In addition to increased cross-Hudson capacity, one of the primary benefits New Jersey commuters would have derived from the ARC Tunnel concerned travel speeds. As New Jersey Transit, its equipment and its lone Hudson river crossing are configured, riders along the Raritan Valley and North Jersey Coast Lines do not enjoy one-seat rides into New York City. Through a combination of equipment upgrades and capacity increases, commute times would have dropped and property values would have increased.
With ARC off the table and its replacement years or even decades away, New Jersey Transit officials are trying to deliver on that one-seat promise without a new tunnel. Earlier this week, NJ Transit Executive Director James Weinstein pledged that he would work to make the one-seat ride a reality along the Raritan Valley and North Jersey Coast Lines. Larry Higgs from the Asbury Park Press offers up a little bit more:
In both cases, NJ Transit officials will go forward with equipment purchases that were part of the Access to the Region’s Core (ARC) tunnel project, canceled by Gov. Chris Christie in October over concerns about cost overruns the state would have had to absorb. “One of the issues is acquisition of more bilevels,” Weinstein said. “There are 100 on order and we’ll go forward with that.”
The first of 36 dual-mode electric and diesel-powered locomotives, which will be essential to providing one-seat ride service on rail lines now served by diesel locomotives, is scheduled to be delivered to the U.S. Department of Transportation’s testing facility in Colorado, Weinstein said.
“I don’t think anything precludes a one-seat ride,” he said. “We’re going forward with the dual-mode locomotives. There are issues we have to work out at some point to provide a one-seat ride.”
Beyond Higgs’ story, news reports don’t add much to this revelation, and I’m curious as to where it will go from here. The main problem is that the Hudson River tunnels cannot handle increased traffic, and if New Jersey Transit is promising new one-seat rides along certain routes, it will likely have to take away some river crossings from other routes. That’s not going to be too popular among commuters.

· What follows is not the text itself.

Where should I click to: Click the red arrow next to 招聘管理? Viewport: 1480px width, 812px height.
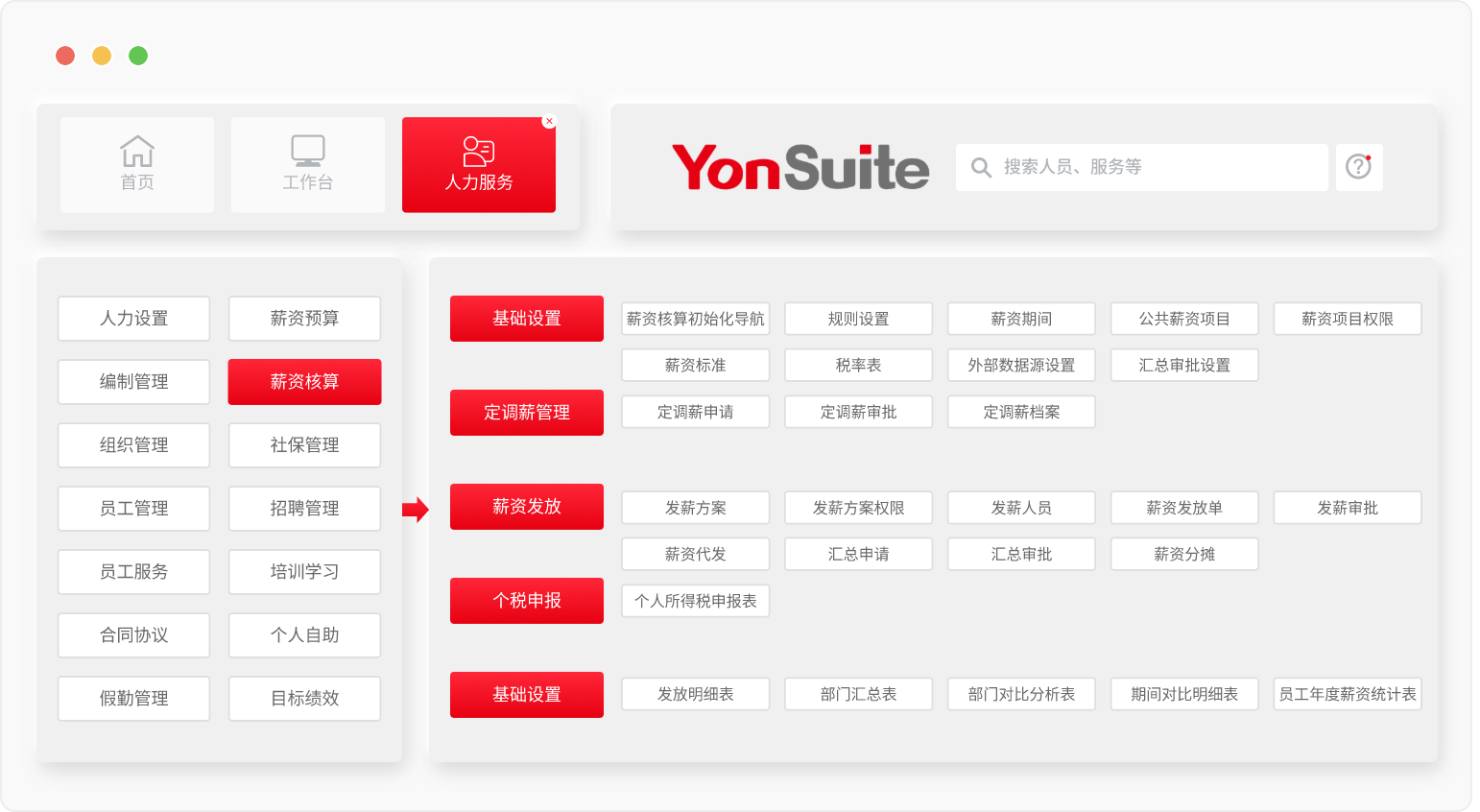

Meanwhile, an alternative to Amtrak’s Gateway alternative is making the rounds. As Higgs also reported earlier this week, New Jersey rail advocates have proposed yet another plan to build a tunnel. He reports:
The plan, outlined by Joseph Clift, a member of the Regional Rail Working Group and a past Long Island Railroad planning director, would put off building some of the more potentially expensive parts of the Gateway project to a second phase. As a first phase, the group proposed building a new two-tube tunnel, a new bridge next to the existing Portal Bridge and a second set of tracks on the Northeast Corridor line from Kearny to the Hudson River to relieve bottlenecks.
Gateway’s plans to build a “Penn Station South,” consisting of seven tracks and four platforms under Manhattan’s 31st Street between Seventh and Eighth avenues, would be deferred to a second phase under the group’s plan. That phase would include Gateway’s proposal to construct two new sets of tracks between the Passaic River and west of Secaucus Junction, a second set of platforms at that station and some new bridges.
“It is a much more accomplishable project,” Clift said. “You would have a project that is more affordable (to start) because all the Manhattan property cost (for Penn Station South) goes away.”
Funding would come from a variety of sources. New Jersey would reapply for the $3 billion in federal funds it sacrificed when Gov. Chris Christie canceled ARC while the Port Authority would contribute its billions as well. New Jersey and Amtrak would contribute money as well.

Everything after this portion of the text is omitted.